[Begin]

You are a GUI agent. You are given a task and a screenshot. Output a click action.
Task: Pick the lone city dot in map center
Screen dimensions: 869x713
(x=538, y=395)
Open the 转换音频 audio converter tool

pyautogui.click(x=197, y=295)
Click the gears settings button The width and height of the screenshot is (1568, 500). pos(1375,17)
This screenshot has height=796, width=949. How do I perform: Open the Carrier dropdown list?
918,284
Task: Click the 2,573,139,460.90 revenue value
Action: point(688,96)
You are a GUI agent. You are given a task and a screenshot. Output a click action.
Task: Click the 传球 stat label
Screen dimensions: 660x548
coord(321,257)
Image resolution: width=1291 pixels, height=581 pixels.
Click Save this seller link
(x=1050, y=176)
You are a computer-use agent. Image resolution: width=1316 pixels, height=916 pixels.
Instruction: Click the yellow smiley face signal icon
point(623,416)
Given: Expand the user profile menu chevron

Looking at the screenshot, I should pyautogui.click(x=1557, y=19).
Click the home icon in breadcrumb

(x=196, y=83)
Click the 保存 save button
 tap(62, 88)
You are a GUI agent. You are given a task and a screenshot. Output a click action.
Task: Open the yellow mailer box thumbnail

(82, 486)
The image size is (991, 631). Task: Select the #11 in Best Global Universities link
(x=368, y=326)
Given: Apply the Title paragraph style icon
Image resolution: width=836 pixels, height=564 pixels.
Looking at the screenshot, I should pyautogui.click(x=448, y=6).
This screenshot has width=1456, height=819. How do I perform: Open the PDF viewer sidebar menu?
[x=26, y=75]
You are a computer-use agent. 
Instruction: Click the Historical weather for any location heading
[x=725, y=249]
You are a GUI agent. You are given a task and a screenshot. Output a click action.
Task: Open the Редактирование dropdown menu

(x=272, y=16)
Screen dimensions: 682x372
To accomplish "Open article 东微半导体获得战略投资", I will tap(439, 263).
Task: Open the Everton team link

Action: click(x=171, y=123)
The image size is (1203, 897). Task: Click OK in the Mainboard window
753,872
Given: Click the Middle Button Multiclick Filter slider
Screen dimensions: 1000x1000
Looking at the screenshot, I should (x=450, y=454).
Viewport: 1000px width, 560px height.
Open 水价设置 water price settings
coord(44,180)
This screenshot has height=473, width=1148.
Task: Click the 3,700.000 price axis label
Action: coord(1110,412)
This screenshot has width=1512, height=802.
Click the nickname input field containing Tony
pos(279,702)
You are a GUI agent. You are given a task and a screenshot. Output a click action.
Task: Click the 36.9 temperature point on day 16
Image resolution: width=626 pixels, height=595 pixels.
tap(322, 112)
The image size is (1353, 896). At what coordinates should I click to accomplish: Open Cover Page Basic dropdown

[End]

Print all of the entries above again, unchanged and line for line.

» Written response
You are a GUI agent. You are given a task and a screenshot. Output a click action.
Task: Pick the lone city dot in map center
Screen dimensions: 869x713
(x=538, y=395)
Open the 转换音频 audio converter tool

pyautogui.click(x=197, y=295)
Click the gears settings button The width and height of the screenshot is (1568, 500). pos(1375,17)
This screenshot has height=796, width=949. How do I perform: Open the Carrier dropdown list?
918,284
Task: Click the 2,573,139,460.90 revenue value
Action: point(688,96)
You are a GUI agent. You are given a task and a screenshot. Output a click action.
Task: Click the 传球 stat label
Screen dimensions: 660x548
coord(321,257)
Image resolution: width=1291 pixels, height=581 pixels.
Click Save this seller link
(x=1050, y=176)
You are a computer-use agent. Image resolution: width=1316 pixels, height=916 pixels.
Instruction: Click the yellow smiley face signal icon
point(623,416)
Given: Expand the user profile menu chevron

Looking at the screenshot, I should pyautogui.click(x=1557, y=19).
Click the home icon in breadcrumb

(x=196, y=83)
Click the 保存 save button
 tap(62, 88)
You are a GUI agent. You are given a task and a screenshot. Output a click action.
Task: Open the yellow mailer box thumbnail

(82, 486)
The image size is (991, 631). Task: Select the #11 in Best Global Universities link
(x=368, y=326)
Given: Apply the Title paragraph style icon
Image resolution: width=836 pixels, height=564 pixels.
Looking at the screenshot, I should pyautogui.click(x=448, y=6).
This screenshot has width=1456, height=819. How do I perform: Open the PDF viewer sidebar menu?
[x=26, y=75]
You are a computer-use agent. 
Instruction: Click the Historical weather for any location heading
[x=725, y=249]
You are a GUI agent. You are given a task and a screenshot. Output a click action.
Task: Open the Редактирование dropdown menu

(x=272, y=16)
Screen dimensions: 682x372
To accomplish "Open article 东微半导体获得战略投资", I will tap(439, 263).
Task: Open the Everton team link

Action: click(x=171, y=123)
The image size is (1203, 897). Task: Click OK in the Mainboard window
753,872
Given: Click the Middle Button Multiclick Filter slider
Screen dimensions: 1000x1000
Looking at the screenshot, I should (x=450, y=454).
Viewport: 1000px width, 560px height.
Open 水价设置 water price settings
coord(44,180)
This screenshot has height=473, width=1148.
Task: Click the 3,700.000 price axis label
Action: coord(1110,412)
This screenshot has width=1512, height=802.
Click the nickname input field containing Tony
pos(279,702)
You are a GUI agent. You are given a task and a screenshot. Output a click action.
Task: Click the 36.9 temperature point on day 16
Image resolution: width=626 pixels, height=595 pixels.
tap(322, 112)
The image size is (1353, 896). At what coordinates should I click to accomplish: Open Cover Page Basic dropdown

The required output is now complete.